Yang, the son of Taiwanese immigrants seeking to become the city’s first Asian-American mayor, had previously locked up the support of a coalition of activists from Boro Park Chasidic groups and yeshivos, including Belz, Bobov, Bobov-45, Ger, Klausenberg, Munkatch, Pupa, both Satmars, Yeshiva Darkei Chaim, Yeshiva Mevakshei Hashem, and Bnos Chaya.

Four weeks before the June 22 Democratic primary, Yang has received the support of every Chasidic group and yeshiva, and every Orthodox elected official, that has made an endorsement in the mayoral race, including Assemblyman Simcha Eichenstein and Councilman Kalman Yeger of Brooklyn, and Assemblyman Daniel Rosenthal of Queens.

The only Orthodox endorsements to have gone to other candidates thus far are by former Queens Assemblyman Phil Goldfeder, who is supporting Stringer; and The Jewish Press, which endorsed Adams.

“Despite constant media criticism of his positions, Andrew Yang has continued to stand firmly with us and demonstrate that he is a friend to our community,” Rosenthal told Hamodia on Tuesday. “While we appreciate the outreach we have received from several candidates, Andrew has been most sincere and genuine on the issues most important us.”

“Andrew Yang is making the case to frum communities around the city how he will keep us safe, help our city recover, and finally make us feel like a partner in New York City’s government,” Yeger said. “For far too long, we’ve been cast aside, ostracized and disincluded. I know Andrew will change that, and that’s why frum communities around the city are coalescing around Andrew.”

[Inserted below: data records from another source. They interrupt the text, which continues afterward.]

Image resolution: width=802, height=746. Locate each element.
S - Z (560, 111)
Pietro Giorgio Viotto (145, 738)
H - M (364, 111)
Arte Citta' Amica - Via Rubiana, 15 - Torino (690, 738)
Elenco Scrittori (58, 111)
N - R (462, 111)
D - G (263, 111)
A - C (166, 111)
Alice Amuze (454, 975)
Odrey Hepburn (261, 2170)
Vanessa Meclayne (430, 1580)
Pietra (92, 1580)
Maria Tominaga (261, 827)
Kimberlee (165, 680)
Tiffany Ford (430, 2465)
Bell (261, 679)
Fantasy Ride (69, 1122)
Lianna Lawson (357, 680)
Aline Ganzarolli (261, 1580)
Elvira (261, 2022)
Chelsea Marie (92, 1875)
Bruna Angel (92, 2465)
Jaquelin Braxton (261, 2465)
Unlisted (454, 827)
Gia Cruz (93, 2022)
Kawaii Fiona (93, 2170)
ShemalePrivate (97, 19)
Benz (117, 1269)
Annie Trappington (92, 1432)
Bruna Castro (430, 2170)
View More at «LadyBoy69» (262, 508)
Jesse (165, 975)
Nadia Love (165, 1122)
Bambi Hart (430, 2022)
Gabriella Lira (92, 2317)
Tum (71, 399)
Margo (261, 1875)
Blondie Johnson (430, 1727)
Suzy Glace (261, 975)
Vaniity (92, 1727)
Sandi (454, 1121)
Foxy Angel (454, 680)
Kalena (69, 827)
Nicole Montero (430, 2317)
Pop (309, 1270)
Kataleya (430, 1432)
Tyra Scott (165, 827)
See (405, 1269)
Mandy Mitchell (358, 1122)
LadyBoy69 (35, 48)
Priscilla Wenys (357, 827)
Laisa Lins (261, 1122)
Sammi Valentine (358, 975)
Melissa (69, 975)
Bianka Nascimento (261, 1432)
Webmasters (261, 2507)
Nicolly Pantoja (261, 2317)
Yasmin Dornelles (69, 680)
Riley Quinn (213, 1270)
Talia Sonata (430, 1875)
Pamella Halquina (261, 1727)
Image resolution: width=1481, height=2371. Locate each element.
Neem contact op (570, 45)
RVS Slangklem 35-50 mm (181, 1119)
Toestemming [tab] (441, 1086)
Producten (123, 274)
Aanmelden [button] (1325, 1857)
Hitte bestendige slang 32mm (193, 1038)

Yang’s hiring of David Schwartz as his Jewish Community Outreach Director is viewed as a major factor in the coalescing of Jewish leaders around the candidate. Earlier this month, Yang co-campaign manager Chris Coffey said on a Zoom call with reporters, “The work that David has done in the Orthodox community has been miraculous.”

“If you had told me on January 13, when we got into this race, that we were going to be leading” in the Orthodox community, said Coffey, “I think folks would have said you’re crazy. And I think it’s a testament to our hard work, to David’s strategy, and we are really proud of it.”

In describing the demographics that constitute Yang’s base, Coffey said, “It’s an unusual coalition … I think we start off with Asians, Orthodox Jews and folks in Staten Island.”

Most recent polls have shown Yang and Adams in a tight battle for first place, with Stringer third. Other candidates with momentum are Maya Wiley, a progressive civil-rights lawyer and former MSNBC commentator viewed as having performed well in the first mayoral debate earlier this month; and Kathryn Garcia, a former city Sanitation commissioner, who had been mired in the low single digits before recent endorsements by The New York Times and Daily News. According to Politico, a poll by Emerson College/Pix11 that was to be released later Tuesday shows Garcia leading for the first time, followed by Adams and Yang.

The next mayoral debate, and the first in which candidates will appear in person rather than virtually, will be held June 2.